Required work: Give back the entries in full, exactly as they are written.

===== Data to use

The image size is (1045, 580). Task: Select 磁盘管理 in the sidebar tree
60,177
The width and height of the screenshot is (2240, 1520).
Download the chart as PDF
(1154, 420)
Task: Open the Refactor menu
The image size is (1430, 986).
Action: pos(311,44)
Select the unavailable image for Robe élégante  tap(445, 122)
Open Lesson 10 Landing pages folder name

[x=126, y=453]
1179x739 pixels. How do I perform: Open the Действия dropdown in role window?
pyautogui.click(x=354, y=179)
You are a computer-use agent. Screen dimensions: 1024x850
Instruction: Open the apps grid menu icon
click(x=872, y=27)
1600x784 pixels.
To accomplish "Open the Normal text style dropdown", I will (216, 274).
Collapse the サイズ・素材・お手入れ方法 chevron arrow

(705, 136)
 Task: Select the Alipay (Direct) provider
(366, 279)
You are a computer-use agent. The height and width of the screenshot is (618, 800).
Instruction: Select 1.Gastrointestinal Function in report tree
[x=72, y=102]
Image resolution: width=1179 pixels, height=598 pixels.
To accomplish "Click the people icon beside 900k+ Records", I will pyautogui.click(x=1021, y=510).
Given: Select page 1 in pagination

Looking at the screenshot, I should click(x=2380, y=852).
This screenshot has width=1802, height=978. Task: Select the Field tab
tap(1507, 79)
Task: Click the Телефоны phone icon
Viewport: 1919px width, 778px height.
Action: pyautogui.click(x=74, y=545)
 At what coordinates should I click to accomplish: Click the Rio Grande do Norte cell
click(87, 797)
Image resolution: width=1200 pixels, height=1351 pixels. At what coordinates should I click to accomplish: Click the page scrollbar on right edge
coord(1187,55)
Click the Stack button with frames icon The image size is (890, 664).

==========

Solution to this exercise:
The image size is (1045, 580). Task: Select 磁盘管理 in the sidebar tree
60,177
The width and height of the screenshot is (2240, 1520).
Download the chart as PDF
(1154, 420)
Task: Open the Refactor menu
The image size is (1430, 986).
Action: pos(311,44)
Select the unavailable image for Robe élégante  tap(445, 122)
Open Lesson 10 Landing pages folder name

[x=126, y=453]
1179x739 pixels. How do I perform: Open the Действия dropdown in role window?
pyautogui.click(x=354, y=179)
You are a computer-use agent. Screen dimensions: 1024x850
Instruction: Open the apps grid menu icon
click(x=872, y=27)
1600x784 pixels.
To accomplish "Open the Normal text style dropdown", I will (216, 274).
Collapse the サイズ・素材・お手入れ方法 chevron arrow

(705, 136)
 Task: Select the Alipay (Direct) provider
(366, 279)
You are a computer-use agent. The height and width of the screenshot is (618, 800).
Instruction: Select 1.Gastrointestinal Function in report tree
[x=72, y=102]
Image resolution: width=1179 pixels, height=598 pixels.
To accomplish "Click the people icon beside 900k+ Records", I will pyautogui.click(x=1021, y=510).
Given: Select page 1 in pagination

Looking at the screenshot, I should click(x=2380, y=852).
This screenshot has width=1802, height=978. Task: Select the Field tab
tap(1507, 79)
Task: Click the Телефоны phone icon
Viewport: 1919px width, 778px height.
Action: pyautogui.click(x=74, y=545)
 At what coordinates should I click to accomplish: Click the Rio Grande do Norte cell
click(87, 797)
Image resolution: width=1200 pixels, height=1351 pixels. At what coordinates should I click to accomplish: Click the page scrollbar on right edge
coord(1187,55)
Click the Stack button with frames icon The image size is (890, 664).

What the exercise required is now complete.